**MATERIAL TO PROCESS**:
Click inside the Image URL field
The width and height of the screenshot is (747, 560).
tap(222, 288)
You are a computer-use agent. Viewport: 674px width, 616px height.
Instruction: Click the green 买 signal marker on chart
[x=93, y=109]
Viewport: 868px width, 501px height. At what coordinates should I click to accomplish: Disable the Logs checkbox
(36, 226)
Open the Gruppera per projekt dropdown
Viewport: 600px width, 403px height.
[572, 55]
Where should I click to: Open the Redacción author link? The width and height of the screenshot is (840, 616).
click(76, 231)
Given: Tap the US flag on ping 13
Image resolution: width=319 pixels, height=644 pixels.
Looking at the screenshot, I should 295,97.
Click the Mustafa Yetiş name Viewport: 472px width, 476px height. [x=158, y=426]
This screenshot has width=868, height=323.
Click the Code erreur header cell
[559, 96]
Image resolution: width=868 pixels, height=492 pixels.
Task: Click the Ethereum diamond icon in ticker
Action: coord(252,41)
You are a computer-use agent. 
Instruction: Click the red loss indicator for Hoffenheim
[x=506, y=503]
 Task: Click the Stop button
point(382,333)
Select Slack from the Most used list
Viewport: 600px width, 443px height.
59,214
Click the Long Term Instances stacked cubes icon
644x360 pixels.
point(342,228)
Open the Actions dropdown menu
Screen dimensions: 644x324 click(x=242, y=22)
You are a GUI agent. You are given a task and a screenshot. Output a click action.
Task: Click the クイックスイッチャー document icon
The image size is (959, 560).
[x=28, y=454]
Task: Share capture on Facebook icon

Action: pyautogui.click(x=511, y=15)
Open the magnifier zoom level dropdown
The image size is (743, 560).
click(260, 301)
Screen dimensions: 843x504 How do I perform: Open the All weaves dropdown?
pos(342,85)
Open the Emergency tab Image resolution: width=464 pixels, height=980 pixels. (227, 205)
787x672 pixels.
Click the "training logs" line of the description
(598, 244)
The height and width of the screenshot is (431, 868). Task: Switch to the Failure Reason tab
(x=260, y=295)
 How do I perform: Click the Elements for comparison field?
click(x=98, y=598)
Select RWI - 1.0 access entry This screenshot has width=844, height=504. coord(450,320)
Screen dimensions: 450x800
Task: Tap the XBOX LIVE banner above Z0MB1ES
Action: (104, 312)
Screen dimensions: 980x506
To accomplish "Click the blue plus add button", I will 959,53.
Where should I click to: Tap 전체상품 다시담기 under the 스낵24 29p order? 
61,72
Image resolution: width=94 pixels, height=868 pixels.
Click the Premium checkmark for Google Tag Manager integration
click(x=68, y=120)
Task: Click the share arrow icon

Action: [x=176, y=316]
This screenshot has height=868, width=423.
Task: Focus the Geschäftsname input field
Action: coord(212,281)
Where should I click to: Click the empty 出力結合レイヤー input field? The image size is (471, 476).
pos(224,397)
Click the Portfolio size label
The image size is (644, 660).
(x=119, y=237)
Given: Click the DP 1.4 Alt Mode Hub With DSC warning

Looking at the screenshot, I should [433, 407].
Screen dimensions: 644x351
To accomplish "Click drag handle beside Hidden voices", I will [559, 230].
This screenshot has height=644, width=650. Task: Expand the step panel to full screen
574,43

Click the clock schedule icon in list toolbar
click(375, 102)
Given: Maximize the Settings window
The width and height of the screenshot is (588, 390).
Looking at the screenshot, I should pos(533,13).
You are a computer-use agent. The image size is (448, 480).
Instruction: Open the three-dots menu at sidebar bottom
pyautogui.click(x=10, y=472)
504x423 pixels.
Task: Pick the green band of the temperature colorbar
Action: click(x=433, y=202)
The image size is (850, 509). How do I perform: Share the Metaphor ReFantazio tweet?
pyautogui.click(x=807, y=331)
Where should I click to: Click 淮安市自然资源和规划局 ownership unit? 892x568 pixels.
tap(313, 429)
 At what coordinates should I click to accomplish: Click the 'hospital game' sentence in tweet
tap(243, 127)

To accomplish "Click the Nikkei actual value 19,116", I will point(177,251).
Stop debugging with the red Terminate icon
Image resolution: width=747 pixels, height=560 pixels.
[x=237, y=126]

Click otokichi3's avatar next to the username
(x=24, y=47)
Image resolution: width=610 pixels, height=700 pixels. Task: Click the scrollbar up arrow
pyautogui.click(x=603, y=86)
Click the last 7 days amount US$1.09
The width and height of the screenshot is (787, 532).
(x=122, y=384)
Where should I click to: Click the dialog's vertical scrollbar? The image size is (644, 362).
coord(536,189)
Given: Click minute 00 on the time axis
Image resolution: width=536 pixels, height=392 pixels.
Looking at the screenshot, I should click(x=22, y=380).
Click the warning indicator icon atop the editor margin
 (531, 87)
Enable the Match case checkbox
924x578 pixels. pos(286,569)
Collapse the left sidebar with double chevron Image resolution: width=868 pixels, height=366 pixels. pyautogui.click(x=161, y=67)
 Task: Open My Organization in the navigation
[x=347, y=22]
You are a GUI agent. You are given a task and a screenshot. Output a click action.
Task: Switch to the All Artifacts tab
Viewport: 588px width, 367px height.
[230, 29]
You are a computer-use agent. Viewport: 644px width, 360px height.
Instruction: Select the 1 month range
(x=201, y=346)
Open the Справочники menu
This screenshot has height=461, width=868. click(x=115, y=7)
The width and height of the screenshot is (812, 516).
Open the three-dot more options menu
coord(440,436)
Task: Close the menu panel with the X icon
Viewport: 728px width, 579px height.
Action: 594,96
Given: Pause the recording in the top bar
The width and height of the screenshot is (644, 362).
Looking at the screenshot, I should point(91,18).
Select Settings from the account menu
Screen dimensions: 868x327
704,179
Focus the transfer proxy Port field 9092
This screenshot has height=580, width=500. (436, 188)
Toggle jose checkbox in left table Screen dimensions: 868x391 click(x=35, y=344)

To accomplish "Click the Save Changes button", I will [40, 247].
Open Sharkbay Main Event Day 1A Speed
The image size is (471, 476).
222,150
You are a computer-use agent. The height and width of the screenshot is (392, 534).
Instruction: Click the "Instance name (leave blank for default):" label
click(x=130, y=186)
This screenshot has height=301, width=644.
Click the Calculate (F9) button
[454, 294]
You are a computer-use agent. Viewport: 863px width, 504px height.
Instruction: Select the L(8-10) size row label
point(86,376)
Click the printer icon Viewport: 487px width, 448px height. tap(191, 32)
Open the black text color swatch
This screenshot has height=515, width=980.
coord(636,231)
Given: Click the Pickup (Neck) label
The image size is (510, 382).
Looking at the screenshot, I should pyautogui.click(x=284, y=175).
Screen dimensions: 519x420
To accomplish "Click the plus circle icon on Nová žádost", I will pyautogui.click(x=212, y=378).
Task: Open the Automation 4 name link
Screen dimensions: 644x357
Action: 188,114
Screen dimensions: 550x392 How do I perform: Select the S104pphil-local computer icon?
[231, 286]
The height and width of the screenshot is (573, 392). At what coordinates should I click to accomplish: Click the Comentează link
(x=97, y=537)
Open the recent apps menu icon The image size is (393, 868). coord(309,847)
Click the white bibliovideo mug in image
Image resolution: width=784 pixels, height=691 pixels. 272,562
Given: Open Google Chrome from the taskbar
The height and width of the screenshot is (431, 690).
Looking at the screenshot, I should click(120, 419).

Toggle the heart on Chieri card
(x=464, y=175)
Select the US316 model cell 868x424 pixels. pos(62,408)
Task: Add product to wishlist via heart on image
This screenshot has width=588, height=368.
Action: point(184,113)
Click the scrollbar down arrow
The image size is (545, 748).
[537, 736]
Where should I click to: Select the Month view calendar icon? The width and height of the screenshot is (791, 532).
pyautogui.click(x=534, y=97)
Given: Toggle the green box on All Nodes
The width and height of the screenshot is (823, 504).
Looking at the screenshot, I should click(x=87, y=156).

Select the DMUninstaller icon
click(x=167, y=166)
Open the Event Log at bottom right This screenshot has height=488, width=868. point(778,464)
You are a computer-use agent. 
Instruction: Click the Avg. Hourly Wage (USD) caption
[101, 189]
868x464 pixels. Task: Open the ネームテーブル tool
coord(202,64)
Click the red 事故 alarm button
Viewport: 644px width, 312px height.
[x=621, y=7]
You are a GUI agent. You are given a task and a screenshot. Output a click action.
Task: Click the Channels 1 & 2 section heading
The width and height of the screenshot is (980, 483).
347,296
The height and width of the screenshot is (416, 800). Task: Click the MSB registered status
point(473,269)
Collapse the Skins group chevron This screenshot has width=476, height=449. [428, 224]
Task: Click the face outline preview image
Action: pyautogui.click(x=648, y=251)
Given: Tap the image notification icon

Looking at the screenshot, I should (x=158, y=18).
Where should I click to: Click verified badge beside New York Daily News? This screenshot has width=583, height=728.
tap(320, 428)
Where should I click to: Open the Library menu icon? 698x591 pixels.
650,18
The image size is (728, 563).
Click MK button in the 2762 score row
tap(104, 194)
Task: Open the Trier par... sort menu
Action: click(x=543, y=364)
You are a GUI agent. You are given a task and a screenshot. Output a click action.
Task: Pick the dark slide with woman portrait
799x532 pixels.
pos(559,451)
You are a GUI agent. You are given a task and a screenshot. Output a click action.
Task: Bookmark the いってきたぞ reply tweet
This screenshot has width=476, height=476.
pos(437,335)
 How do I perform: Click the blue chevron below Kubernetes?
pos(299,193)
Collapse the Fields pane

**EXERCISE DIRECTIONS**: Among the records above, a stretch begins at the line containing "Screen dimensions: 519x420" and ends at the line containing "Given: Toggle the green box on All Nodes". Restate that stretch word for word, and nothing else.

**WRITTEN ANSWER**:
Screen dimensions: 519x420
To accomplish "Click the plus circle icon on Nová žádost", I will pyautogui.click(x=212, y=378).
Task: Open the Automation 4 name link
Screen dimensions: 644x357
Action: 188,114
Screen dimensions: 550x392 How do I perform: Select the S104pphil-local computer icon?
[231, 286]
The height and width of the screenshot is (573, 392). At what coordinates should I click to accomplish: Click the Comentează link
(x=97, y=537)
Open the recent apps menu icon The image size is (393, 868). coord(309,847)
Click the white bibliovideo mug in image
Image resolution: width=784 pixels, height=691 pixels. 272,562
Given: Open Google Chrome from the taskbar
The height and width of the screenshot is (431, 690).
Looking at the screenshot, I should click(120, 419).

Toggle the heart on Chieri card
(x=464, y=175)
Select the US316 model cell 868x424 pixels. pos(62,408)
Task: Add product to wishlist via heart on image
This screenshot has width=588, height=368.
Action: point(184,113)
Click the scrollbar down arrow
The image size is (545, 748).
[537, 736]
Where should I click to: Select the Month view calendar icon? The width and height of the screenshot is (791, 532).
pyautogui.click(x=534, y=97)
Given: Toggle the green box on All Nodes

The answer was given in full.